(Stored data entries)
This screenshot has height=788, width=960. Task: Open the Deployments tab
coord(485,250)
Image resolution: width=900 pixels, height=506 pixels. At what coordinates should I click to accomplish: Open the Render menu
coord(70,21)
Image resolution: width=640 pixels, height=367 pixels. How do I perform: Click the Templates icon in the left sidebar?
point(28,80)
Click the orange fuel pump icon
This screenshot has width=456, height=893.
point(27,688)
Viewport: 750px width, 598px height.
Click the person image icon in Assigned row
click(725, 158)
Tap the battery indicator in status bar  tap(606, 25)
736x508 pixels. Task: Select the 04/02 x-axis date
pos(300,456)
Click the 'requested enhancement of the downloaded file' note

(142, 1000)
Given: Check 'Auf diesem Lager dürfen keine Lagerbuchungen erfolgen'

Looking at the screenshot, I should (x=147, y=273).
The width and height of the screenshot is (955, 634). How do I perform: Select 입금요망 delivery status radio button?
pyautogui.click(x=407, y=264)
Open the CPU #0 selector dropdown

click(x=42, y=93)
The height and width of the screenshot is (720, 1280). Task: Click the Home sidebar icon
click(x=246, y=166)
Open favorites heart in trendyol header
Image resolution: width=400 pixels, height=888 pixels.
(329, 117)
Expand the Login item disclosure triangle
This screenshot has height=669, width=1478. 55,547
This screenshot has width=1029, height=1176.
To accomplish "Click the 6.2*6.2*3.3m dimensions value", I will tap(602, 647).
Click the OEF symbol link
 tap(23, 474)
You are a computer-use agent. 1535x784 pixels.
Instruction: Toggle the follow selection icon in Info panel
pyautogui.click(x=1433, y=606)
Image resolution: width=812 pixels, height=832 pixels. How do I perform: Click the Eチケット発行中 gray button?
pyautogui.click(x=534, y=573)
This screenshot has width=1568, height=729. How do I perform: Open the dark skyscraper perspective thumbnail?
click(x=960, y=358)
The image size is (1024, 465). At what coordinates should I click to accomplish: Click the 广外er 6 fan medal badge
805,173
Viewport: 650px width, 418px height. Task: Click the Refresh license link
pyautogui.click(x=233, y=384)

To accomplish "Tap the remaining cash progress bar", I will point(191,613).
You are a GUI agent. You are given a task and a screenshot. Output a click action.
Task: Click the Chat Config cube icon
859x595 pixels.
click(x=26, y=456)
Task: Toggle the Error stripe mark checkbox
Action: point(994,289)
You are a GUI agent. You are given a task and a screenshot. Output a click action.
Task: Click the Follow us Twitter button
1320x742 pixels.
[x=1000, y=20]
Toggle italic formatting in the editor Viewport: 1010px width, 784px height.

**What you need to do**
Pull every line with the string "will" from the data above.

**Response area**
To accomplish "Click the 6.2*6.2*3.3m dimensions value", I will tap(602, 647).
To accomplish "Tap the remaining cash progress bar", I will point(191,613).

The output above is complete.